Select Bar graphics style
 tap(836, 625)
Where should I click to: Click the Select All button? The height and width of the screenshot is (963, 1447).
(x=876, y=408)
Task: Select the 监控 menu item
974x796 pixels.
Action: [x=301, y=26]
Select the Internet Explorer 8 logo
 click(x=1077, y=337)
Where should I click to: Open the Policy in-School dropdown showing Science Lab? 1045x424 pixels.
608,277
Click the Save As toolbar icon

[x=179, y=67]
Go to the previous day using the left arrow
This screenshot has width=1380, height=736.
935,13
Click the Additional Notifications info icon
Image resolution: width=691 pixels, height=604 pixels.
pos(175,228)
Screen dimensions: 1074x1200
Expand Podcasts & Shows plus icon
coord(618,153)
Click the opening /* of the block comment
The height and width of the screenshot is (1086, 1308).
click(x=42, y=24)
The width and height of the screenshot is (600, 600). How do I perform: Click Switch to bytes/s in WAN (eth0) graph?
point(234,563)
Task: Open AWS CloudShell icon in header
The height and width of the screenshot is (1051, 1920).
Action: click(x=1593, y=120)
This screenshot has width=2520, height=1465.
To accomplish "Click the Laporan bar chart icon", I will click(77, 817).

====

● **Problem details**
Copy all of the material above, swapping each "Select" for "Choose" and leaving everything else untouched.

● **Answer in full**
Choose Bar graphics style
 tap(836, 625)
Where should I click to: Click the Choose All button? The height and width of the screenshot is (963, 1447).
(x=876, y=408)
Task: Choose the 监控 menu item
974x796 pixels.
Action: [x=301, y=26]
Choose the Internet Explorer 8 logo
 click(x=1077, y=337)
Where should I click to: Open the Policy in-School dropdown showing Science Lab? 1045x424 pixels.
608,277
Click the Save As toolbar icon

[x=179, y=67]
Go to the previous day using the left arrow
This screenshot has width=1380, height=736.
935,13
Click the Additional Notifications info icon
Image resolution: width=691 pixels, height=604 pixels.
pos(175,228)
Screen dimensions: 1074x1200
Expand Podcasts & Shows plus icon
coord(618,153)
Click the opening /* of the block comment
The height and width of the screenshot is (1086, 1308).
click(x=42, y=24)
The width and height of the screenshot is (600, 600). How do I perform: Click Switch to bytes/s in WAN (eth0) graph?
point(234,563)
Task: Open AWS CloudShell icon in header
The height and width of the screenshot is (1051, 1920).
Action: click(x=1593, y=120)
This screenshot has width=2520, height=1465.
To accomplish "Click the Laporan bar chart icon", I will click(77, 817).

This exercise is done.